> _What you need to do_
Please return every line from the entries that has the string "computer" in it.

> _Exercise materials_
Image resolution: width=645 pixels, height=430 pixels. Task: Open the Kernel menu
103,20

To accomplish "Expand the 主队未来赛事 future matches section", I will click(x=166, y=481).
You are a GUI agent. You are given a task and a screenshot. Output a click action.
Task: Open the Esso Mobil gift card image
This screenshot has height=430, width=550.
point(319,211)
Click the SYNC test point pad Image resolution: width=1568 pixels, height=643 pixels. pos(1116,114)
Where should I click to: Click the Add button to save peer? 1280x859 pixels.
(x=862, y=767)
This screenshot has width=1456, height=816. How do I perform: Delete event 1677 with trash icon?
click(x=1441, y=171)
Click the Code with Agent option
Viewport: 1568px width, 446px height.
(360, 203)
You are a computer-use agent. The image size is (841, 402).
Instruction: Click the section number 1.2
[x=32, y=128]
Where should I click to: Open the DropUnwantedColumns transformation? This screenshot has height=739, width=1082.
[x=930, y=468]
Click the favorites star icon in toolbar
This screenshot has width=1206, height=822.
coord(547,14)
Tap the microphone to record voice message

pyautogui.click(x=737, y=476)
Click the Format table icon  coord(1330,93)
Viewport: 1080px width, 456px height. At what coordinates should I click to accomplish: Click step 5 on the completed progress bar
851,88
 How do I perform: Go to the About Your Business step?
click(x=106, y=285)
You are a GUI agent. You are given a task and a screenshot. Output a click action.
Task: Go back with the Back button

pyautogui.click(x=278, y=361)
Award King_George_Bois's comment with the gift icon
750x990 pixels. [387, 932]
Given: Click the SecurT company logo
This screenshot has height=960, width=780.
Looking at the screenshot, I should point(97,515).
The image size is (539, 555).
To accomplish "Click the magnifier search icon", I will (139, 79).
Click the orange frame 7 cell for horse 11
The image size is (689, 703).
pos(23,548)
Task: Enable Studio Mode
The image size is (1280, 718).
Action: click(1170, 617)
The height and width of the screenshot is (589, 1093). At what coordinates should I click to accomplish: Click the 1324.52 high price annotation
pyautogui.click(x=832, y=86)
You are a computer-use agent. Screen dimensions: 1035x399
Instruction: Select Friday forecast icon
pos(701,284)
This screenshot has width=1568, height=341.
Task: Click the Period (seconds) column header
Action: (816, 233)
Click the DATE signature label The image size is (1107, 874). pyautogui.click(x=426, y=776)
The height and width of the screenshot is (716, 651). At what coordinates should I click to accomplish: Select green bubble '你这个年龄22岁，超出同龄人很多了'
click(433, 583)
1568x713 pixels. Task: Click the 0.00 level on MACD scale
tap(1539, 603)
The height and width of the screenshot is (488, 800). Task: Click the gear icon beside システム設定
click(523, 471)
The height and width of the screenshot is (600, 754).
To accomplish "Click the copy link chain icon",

> _Solution for this exercise_
You are a computer-use agent. The image size is (841, 402).
You are a computer-use agent. Screen dimensions: 1035x399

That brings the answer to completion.